Back then it was called B.E. Boisvert & Son. Kinuso was a bustling place in the mid-1950s, Art recalls. It had three general stores, an electrical shop, a bakery, a hotel a planer mill “and several small sawmills.” In the farms of the area, “everybody had cattle,” he says, and were doing pretty well at it. Times were good. Not only that, oil was being struck in the Swan Hills south of the lake.

All that activity was serviced out of Kinuso, there being no roads into the hills from the south. The first big well, Art says, was producing a thousand barrels a day.

“They were hauling that into Kinuso to the siding,” he says.

The original store was too small to handle the trade, so they built a bigger one.

“I borrowed lots and lots of money and built where the Home Hardware is now,” he says. “We opened in 1961.”

That’s the store now called Kinuso Mercantile, which is run these days by son Barry.

Notable achievements along the way were being a founding member of the wholesale company ‘The Grocery People,’ and also a founding member of Slave Lake Developments. It provided much-needed housing in Slave Lake in the early oil-boom years.

“Imperial Oil couldn’t find any place for people to stay. They lent us $100,000. We started a company and sold shares at a dollar apiece.” That, plus a hefty loan from ATB and the management expertise of Preston Manning resulted in Woodland Place at the north end of Main St. Art recalls it took five years to raise the money to pay back the 100 grand to Esso. The response was quite surprising.

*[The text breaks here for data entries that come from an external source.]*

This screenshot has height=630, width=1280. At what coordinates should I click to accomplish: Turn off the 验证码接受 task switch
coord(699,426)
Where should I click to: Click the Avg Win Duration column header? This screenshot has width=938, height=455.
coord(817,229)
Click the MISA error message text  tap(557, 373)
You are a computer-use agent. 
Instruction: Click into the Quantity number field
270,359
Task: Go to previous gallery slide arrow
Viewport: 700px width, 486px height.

“They said, ‘Oh, we wrote that off,’ and gave it back!” The money was then turned over to a group that was building a seniors’ residence, which became the Legion Manor.

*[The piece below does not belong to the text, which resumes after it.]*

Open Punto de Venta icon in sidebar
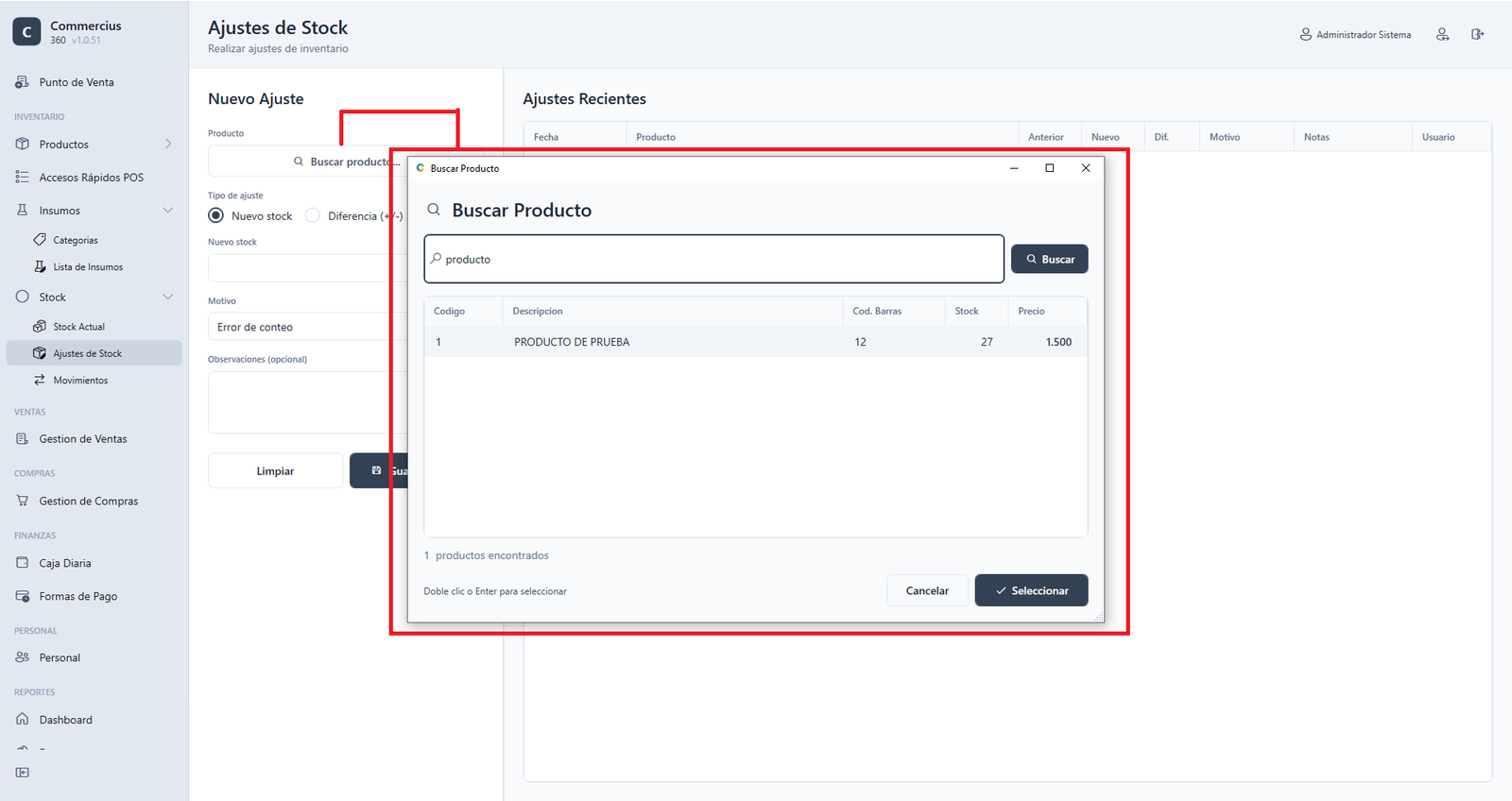This screenshot has width=1512, height=801. (x=22, y=82)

Art and Doris had four children – Lorraine, Cindy, Barry and Joseph. They’ve got 12 grandchildren and lots of great and even great-great grandchildren.

“It’s certainly been exciting,” Art says.

Art Boisvert

Doris passed away in May of 2019.

“We would have been married 65 years in August.”

Art has had some health problems but seems to be stable now and is enjoying life well enough in Points West. He makes a point of praising the staff.

“These people are fantastic. They make us feel like family. A lot of times they’re on the dead run – one person to the next. They are heroes very few people have heard about.”